Researchers have identified a new approach to treating infective endocarditis that could improve outcomes for a large population of patients who have no further therapeutic options, according to findings presented at the Transcatheter Cardiovascular Therapeutics Symposium on October 30.
Abdallah El Sabbagh, MD, an interventional cardiologist at Mayo Clinic in Jacksonville, Florida, and the study’s lead investigator presented the data. “Our research findings show that using a catheter to draw out most of the heart infection potentially made a significant difference in a patient’s response to antibiotic therapy afterward to clear up the infection,” he said in a press release.
The research into this new method of treatment is part of a Mayo Clinic-led study being conducted in 19 sites across the US. Participants comprised those whose right-sided heart infections would not clear and those who weren’t considered good candidates for surgery.
According to the press release, over 90% of infections observed were cleared among patients in the study, who then experienced lower in-hospital mortality rates compared to patients with remaining infections.
The investigators stated that when an infection takes root in the heart valve, high-risk patients like those evaluated in the study have fewer available treatment options. Other high-risk patients include people with weakened immune systems, those who have had a transplant or undergone cancer treatment, those who use IV drugs, and patients with implanted medical devices.
Specifically, those who use IV drugs and patients with implanted medical devices are more susceptible to developing infective endocarditis. According to the press release, half of the 285 study participants were patients who inject IV drugs.
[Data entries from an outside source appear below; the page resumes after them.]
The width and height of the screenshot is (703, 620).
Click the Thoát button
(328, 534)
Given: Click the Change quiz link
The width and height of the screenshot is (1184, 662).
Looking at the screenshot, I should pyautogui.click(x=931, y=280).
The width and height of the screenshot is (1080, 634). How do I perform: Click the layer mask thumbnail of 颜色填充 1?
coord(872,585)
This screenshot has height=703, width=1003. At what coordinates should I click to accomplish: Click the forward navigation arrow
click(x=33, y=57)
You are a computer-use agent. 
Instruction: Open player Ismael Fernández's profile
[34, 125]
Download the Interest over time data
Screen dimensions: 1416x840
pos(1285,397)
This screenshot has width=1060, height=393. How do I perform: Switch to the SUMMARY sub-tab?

“The participants in this study were all high-risk patients, and most were not responding to antibiotic therapy alone and were considered to have significant risks with open heart surgery,” said Dr. El Sabbagh. “We were able to show that minimally invasive catheter-based aspiration of the infection is feasible, successful, and may help a significant population of patients who would otherwise have no alternative therapeutic options.”
Originally, the catheter-based method was developed to remove lung blood clots without surgery. The Mayo Clinic study demonstrated that the off-label approach “shows potential as a safe and effective option,” though the lead investigator reiterated the need for further prospective studies on the subject.